Establish a Village Forest Management Committee (VFMC):
- Goal: Create a VFMC as the main village conservation and livelihood development authority in Somié.
- Budget: XAF 18,000,000 for 15 years (XAF 1,200,000 annually)
- Process: Constitution of members, building capacity of members, support monthly meetings of members, support field visits to supervise reforestation and chimpanzee conservation work and to sensitize the public on the VFMC’s work.
In practice, the VFMC will be charged with making decisions on all aspects of land use and forest management. The VFMC will be the main instrument of wildlife management in the village and will work closely with CBBM and the government to ensure effective management of the community forest and protection of wildlife habitat. It will consist of 11 elected people from the village and will be chaired by the village or one of his deputies.
Train and recruit community members for a community-led chimpanzee guardianship program:
- Goal: Recruit five chimpanzee guardians to carry out monthly chimpanzee monitoring.
- Budget: Approximately XAF 7,000,000 annually
- Process: Train guardians in wildlife monitoring tools (GPS, compass, rugged smartphones with Sapelli software, and/or camera traps) and data collection techniques and provide them with incentives to conduct monthly chimpanzee patrol and report threats to the Village Forest Management Committee (VFMC).
Support livelihood and ecotourism:
- Goal: enhance community livelihoods and promote ecotourism in the region.
- Budget: To be determined
- Process: Finalize ongoing feasibility studies to explore potential activities and their impact on the local economy and environment. Develop livelihood support programs with options that include apiculture, pisciculture, tourism, and agroforestry.

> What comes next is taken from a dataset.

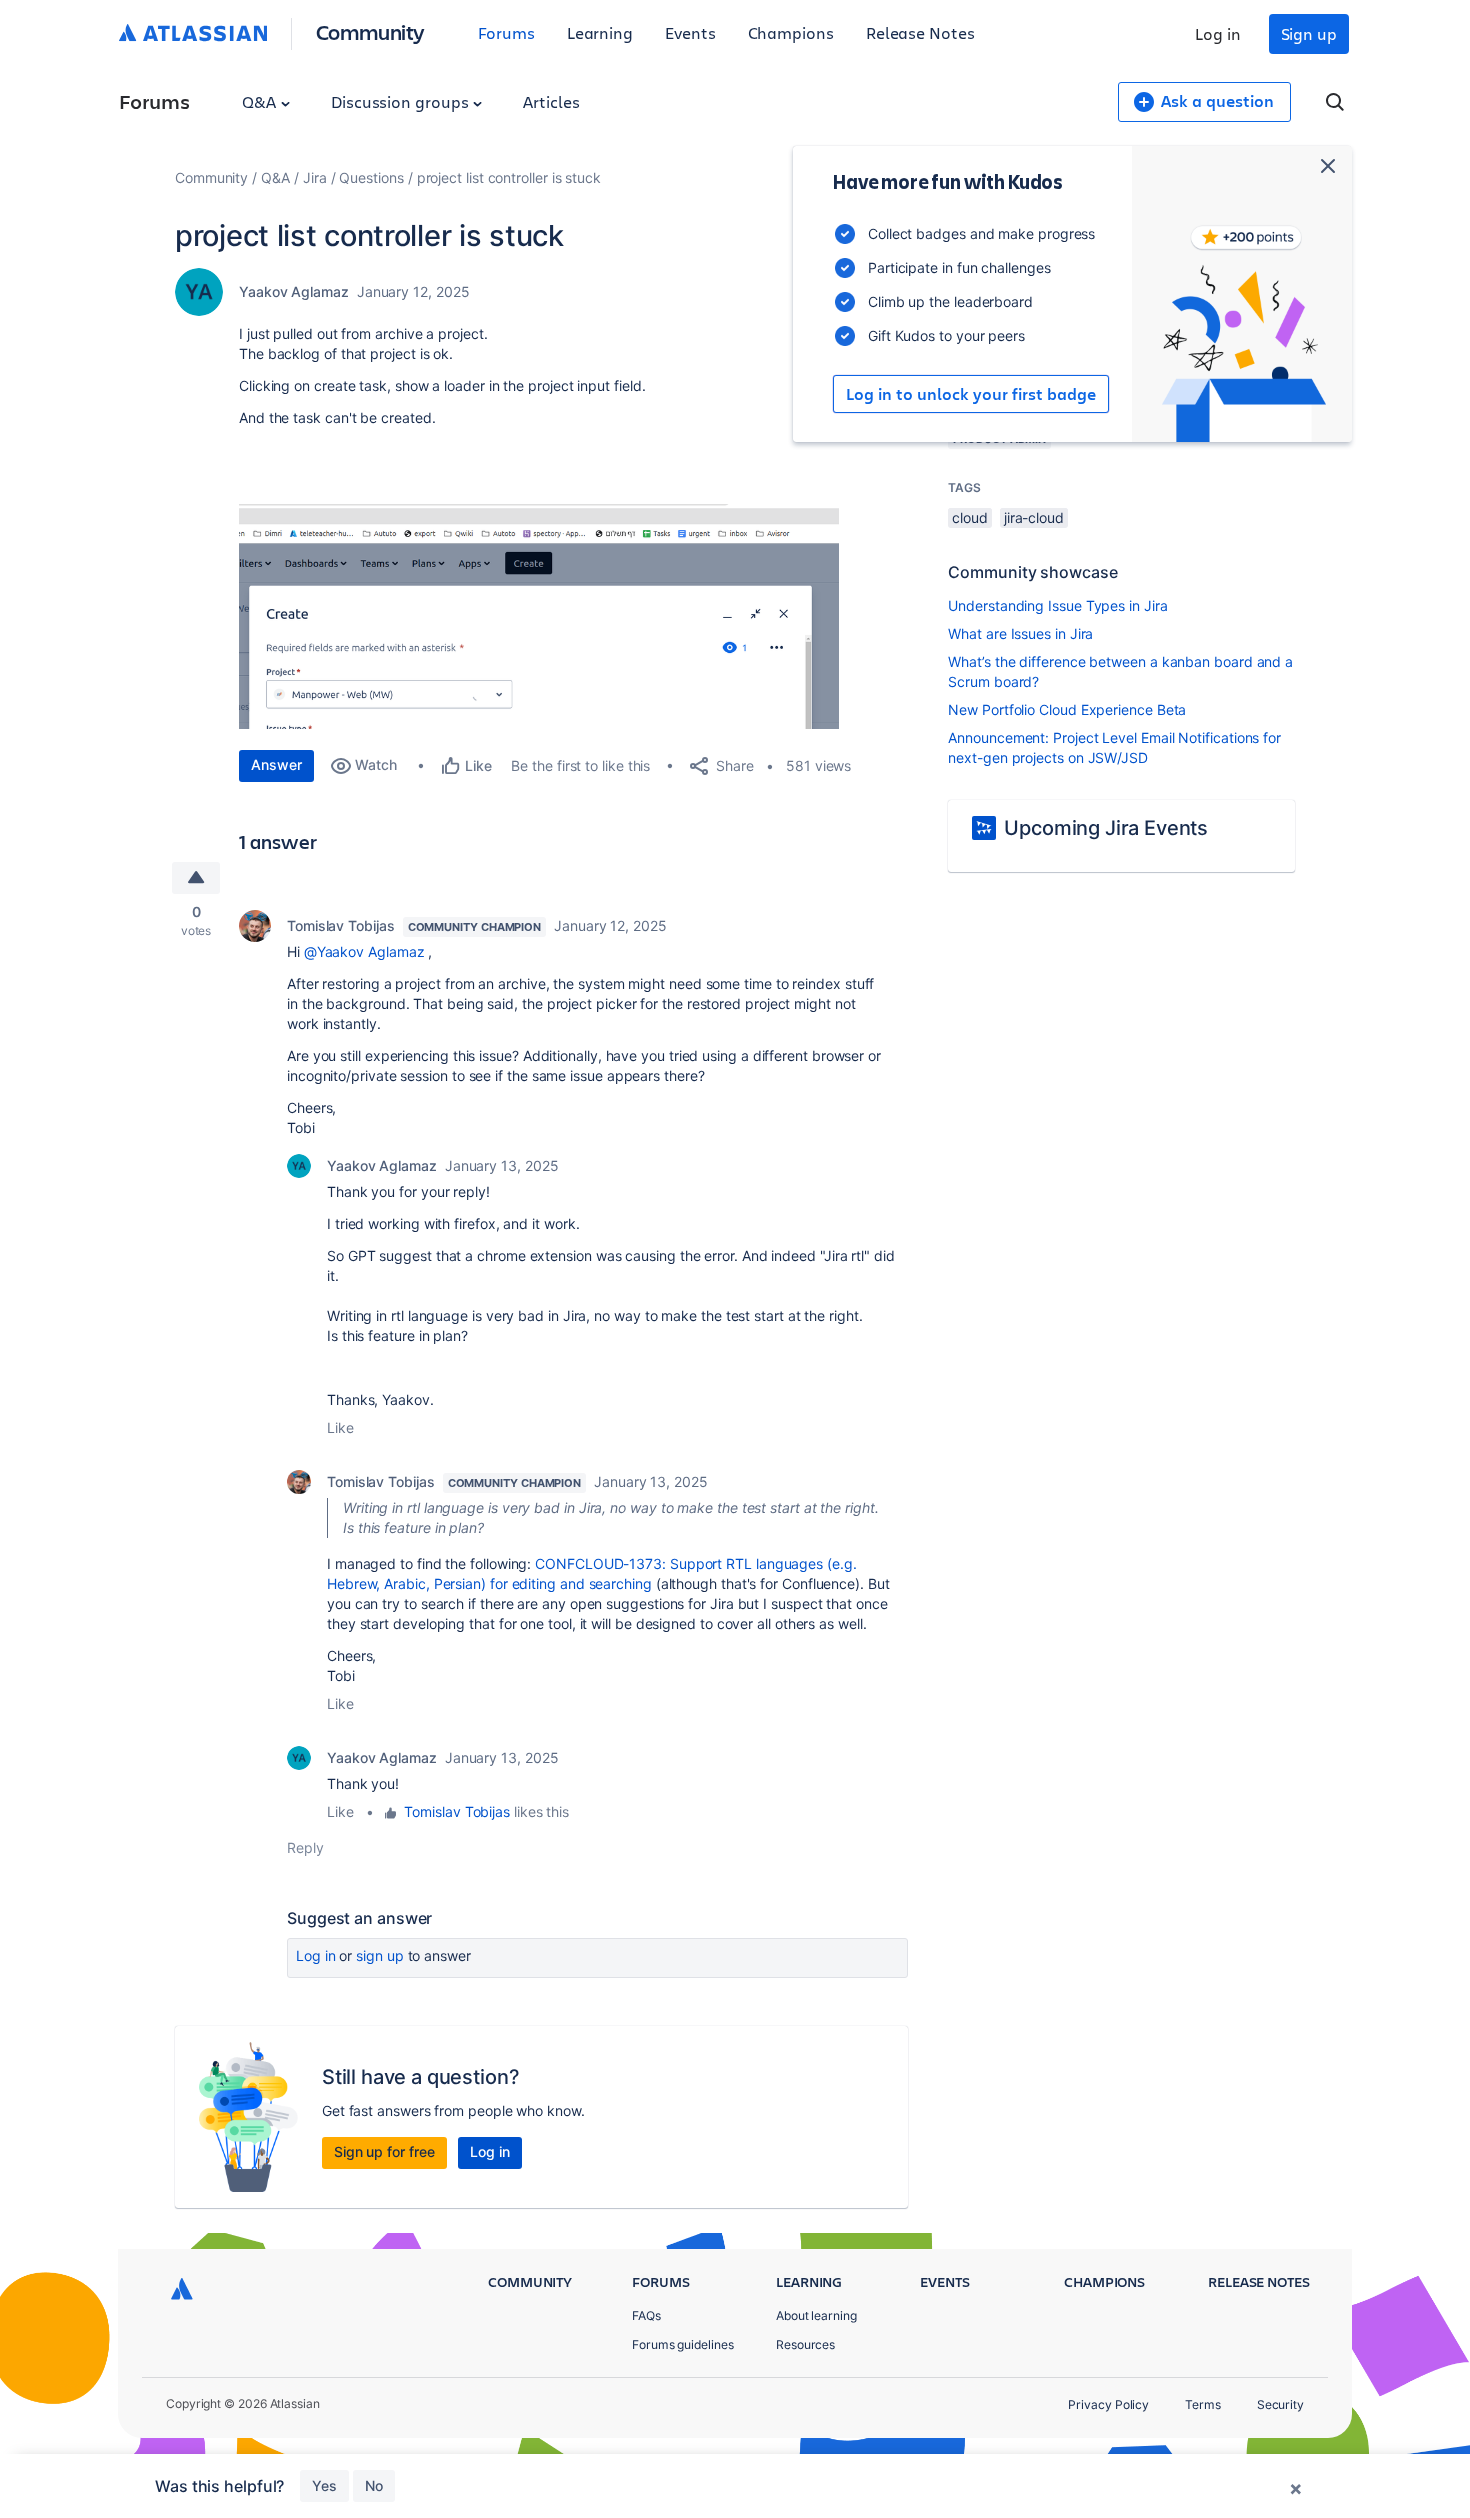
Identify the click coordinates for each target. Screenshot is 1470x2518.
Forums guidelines (683, 2344)
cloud (970, 517)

This comprehensive list of interconnected activities showcases the dedication of CBBM and the Somié community to address conservation and development challenges in the region. By working together, we can protect and restore forests, empower the local population, and create sustainable economic opportunities for generations to come.
Monitoring and evaluation
CBBM will employ the Standardized Protocol for Evaluating Community Conservation Success (SPECC) methodology developed by the Wilder Institute to carefully monitor, evaluate, and measure the impact of this work. The SPECC methodology, described in a publication available at https://esajournals.onlinelibrary.wiley.com/doi/10.1002/eap.1788, provides a robust framework that will enable us to systematically record learnings, share outcomes, and adapt approaches when necessary to follow best practices. Throughout the program, we will engage the local people in a continuous consultation process, ensuring they have adequate time to understand, raise awareness in their communities, address concerns, and make informed decisions. By implementing this comprehensive evaluation tool and fostering active community consultation and participation, we will assess project performance against well-defined indicators, track progress toward conservation and socio-economic goals, and ensure continuous improvement through iterative learning, ultimately maximizing the impact of our project on both the wildlife and the people of Somié.